Objective: To investigate the clinical and pathological features, treatment, and prognosis of gray zone lymphoma (GZL) . Methods: From July 2, 2013, to February 10, 2021, the clinical and pathological features, treatment, and outcomes of five patients with GZL at the Blood Diseases Hospital, Chinese Academy of Medical Sciences were studied retrospectively. Results: There were one male and 4 females, with a median age of 28 (16-51) years at diagnosis. Four patients had mediastinal (thymic) involvement, two of which had superior vena cava obstruction syndrome, and 3 patients had extra-nodal involvement. There was one case with a limited Ann Arbor stage and 4 cases with a progressive stage. Three patients had cHL-like pathomorphology with scattered Hodgkin-like cells, strongly positive for CD20, positive for CD30, and CD15 was negative; the other two patients had both cHL and DLBCL morphology, with some areas resembling Hodgkin cells and some areas resembling immunoblasts, strongly positive for CD30, and CD15 but negative CD20. Two patients were treated with cHL-like regimens for induction and achieved only partial remission; after salvage therapy with enhanced DLBCL-like regimens, all achieved complete remission (CR) . Three patients were treated with enhanced DLBCL-like immunochemotherapy regimens for induction, and two patients were effective, one of whom achieved CR. Four patients who did not achieve CR were given second or third-line salvage therapy, and all of them recovered. One patient lost parity, one died of disease progression at 35.9 months after diagnosis, and the remaining three maintained sustained remission. Conclusions: GZL is uncommon, usually affects younger patients, is mediastinal and is diagnosed using path morphology and immunophenotype. Patients with newly diagnosed GZL appear to be more sensitive to DLBCL-like immunochemotherapy regimens; relapsed or refractory patients were tended with non-cross-resistant combination chemotherapy or with new drugs.

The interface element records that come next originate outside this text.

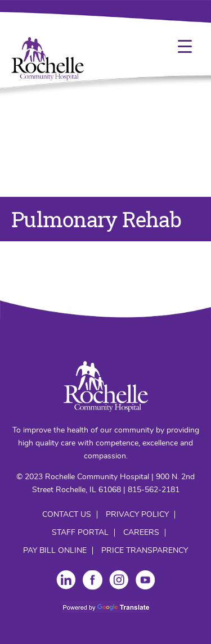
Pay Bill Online (55, 551)
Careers (141, 533)
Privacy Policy (137, 515)
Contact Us (66, 515)
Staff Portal (80, 533)
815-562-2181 (154, 490)
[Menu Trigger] (185, 46)
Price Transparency (145, 551)
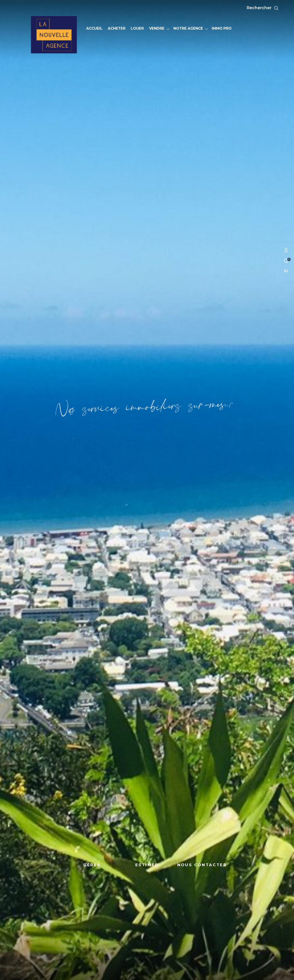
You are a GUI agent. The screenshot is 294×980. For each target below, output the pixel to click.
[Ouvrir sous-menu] (168, 29)
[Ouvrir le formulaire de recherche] (273, 8)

目的: 探索灰区淋巴瘤(GZL)的临床及病理特征、治疗及预后。 方法: 回顾性分析2013年7月2日至2021年2月10日就诊于中国医学科学院血液病医院的5例灰区淋巴瘤患者的临床表现、病理学特征、治疗及转归情况。 结果: 男1例,女4例,中位年龄28(16~51)岁。4例患者纵隔(胸腺)受累,其中2例伴上腔静脉阻塞综合征,3例伴结外受累。Ann Arbor分期局限期1例,进展期4例。3例患者的病理形态与经典型霍奇金淋巴瘤(cHL)类似,可见霍奇金样细胞散在分布,免疫表型为CD20强表达,CD30表达而CD15不表达;另2例患者形态兼具cHL和弥漫大B细胞淋巴瘤(DLBCL)特征,部分区域形似霍奇金细胞,部分区域则形似免疫母细胞,免疫表型CD20表达强弱不等,CD30和CD15强表达。2例患者采用cHL样方案诱导治疗,仅获得部分缓解;予DLBCL样增强免疫化疗方案挽救治疗后均获得完全缓解(CR)。3例患者给予增强的DLBCL样免疫化疗方案诱导治疗,2例患者有效,其中1例获得CR。4例未获得CR的患者接受二线或三线挽救治疗后均获得CR,其中3例给予自体造血干细胞移植(ASCT)巩固治疗。1例患者失访,1例患者在诊断后35.9个月时因疾病进展死亡,其余3例患者均维持持续缓解状态。 结论: GZL罕见,多发生于年轻患者,纵隔受累常见,诊断依赖病理形态和免疫表型。初诊GZL可能对DLBCL样强化免疫方案更敏感,复发难治患者可考虑非交叉耐药的联合化疗或联合新药。.
Keywords: Drug therapy, combination; Lymphoma, B-cell; Mediastinal.